Noir et vert, la nouvelle alliance de guerre
Merz, Kiesewetter et Wadephul, Strack-Zimmermann et Hofreiter veulent alimenter la guerre en Ukraine. L’Allemagne devrait fournir des armes à longue portée et menacer Moscou. Selon Kiesewetter, politicien de la CDU, même les ministères de Moscou doivent être détruits.
- Tout le monde sait que la guerre a été perdue pour l’OTAN dès le début et que la Russie a un besoin de sécurité universellement reconnu. La Russie ne peut tolérer que les troupes de l’OTAN et les missiles à longue portée soient à sa porte. Le Pape l’a dit ainsi il y a des mois.
- Que deux cent à trois cent mille jeunes soldats ukrainiens sont désormais tombés
- Que l’écrasante majorité des Allemands ne veut pas de guerre avec la Russie et ne veut pas non plus que la Russie soit constamment provoquée.
- Que presque tous les Allemands souhaitent commercer avec la Russie et acheter du gaz naturel bon marché. Néanmoins, la CDU et les Verts agissent en fauteurs de guerre. Ils mettent en danger l’existence de l’État allemand, ce qui constitue le pire crime possible commis par des hommes politiques au pouvoir.
Mais après avoir tué environ cent mille personnes âgées et malades avec des injections de vaccin empoisonnées et causé des maladies à des millions de citoyens, ils veulent maintenant détourner l'attention et intimider les gens. Même des jeunes dont on savait qu'ils étaient en bonne santé meurent subitement et de manière inattendue. Tous ceux qui ont été vaccinés plusieurs fois sont constamment malades et souffrent de rhumes persistants. On ne sait pas si la protéine toxique de pointe est un jour excrétée.

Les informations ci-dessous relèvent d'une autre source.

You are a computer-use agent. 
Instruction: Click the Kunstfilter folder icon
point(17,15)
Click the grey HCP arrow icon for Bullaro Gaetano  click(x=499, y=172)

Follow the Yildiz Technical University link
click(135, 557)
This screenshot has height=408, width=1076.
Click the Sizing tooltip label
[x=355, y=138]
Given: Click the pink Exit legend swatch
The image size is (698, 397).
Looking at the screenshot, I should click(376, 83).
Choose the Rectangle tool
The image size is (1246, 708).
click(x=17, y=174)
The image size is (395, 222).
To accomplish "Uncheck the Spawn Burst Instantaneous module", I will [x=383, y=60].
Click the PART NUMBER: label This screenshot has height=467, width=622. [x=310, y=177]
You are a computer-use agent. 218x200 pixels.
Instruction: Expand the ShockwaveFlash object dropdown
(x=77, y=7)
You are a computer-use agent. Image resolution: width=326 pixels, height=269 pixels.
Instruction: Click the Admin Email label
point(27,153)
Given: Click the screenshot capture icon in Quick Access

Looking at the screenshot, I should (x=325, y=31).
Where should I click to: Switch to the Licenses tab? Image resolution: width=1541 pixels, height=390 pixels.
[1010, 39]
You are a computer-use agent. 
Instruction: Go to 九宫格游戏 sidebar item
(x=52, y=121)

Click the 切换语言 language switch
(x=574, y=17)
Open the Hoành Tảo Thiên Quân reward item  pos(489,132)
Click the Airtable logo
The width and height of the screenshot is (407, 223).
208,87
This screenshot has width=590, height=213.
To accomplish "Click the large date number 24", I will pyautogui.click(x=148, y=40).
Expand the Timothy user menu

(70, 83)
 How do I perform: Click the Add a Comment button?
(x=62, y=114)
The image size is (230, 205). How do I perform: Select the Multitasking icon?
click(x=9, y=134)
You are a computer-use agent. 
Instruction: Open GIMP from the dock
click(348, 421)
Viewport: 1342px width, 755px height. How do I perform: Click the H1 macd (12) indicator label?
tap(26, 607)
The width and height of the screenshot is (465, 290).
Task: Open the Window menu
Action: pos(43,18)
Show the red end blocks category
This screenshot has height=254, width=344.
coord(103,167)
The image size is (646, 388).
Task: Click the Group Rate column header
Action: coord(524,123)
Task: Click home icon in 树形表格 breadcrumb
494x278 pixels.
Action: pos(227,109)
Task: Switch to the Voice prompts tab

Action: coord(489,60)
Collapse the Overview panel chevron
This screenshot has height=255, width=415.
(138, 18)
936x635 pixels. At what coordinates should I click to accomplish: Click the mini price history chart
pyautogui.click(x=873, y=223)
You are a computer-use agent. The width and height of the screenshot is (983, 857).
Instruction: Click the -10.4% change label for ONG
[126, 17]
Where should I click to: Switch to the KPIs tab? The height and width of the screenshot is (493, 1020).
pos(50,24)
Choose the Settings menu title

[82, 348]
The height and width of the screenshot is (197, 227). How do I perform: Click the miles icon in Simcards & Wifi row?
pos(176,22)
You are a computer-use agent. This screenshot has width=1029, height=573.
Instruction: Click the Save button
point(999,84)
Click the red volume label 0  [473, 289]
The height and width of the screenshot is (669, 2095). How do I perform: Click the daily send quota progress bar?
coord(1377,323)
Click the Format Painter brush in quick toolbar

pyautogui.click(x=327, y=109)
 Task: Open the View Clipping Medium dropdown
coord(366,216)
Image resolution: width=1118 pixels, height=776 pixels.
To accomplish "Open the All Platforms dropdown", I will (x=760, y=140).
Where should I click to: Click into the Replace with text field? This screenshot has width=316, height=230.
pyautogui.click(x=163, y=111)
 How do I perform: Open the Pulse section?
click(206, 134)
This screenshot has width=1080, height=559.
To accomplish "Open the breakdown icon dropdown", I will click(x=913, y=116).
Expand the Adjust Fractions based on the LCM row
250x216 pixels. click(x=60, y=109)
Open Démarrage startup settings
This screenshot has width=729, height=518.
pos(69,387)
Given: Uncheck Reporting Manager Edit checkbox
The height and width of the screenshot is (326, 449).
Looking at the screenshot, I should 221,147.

Le taux de natalité a chuté précipitamment.
On constate désormais des signes d’un changement dans le personnel de la classe politique. La CDU et les Verts veulent faire mieux et bientôt faire la guerre ensemble. Hofreiter (Panzer-Toni) se positionne déjà comme le nouveau ministre de la Guerre. Röttgen aimerait être récompensé pour ses propos agressifs et nommé ministre des Affaires étrangères. Quel pitoyable spectacle que ces fêtes !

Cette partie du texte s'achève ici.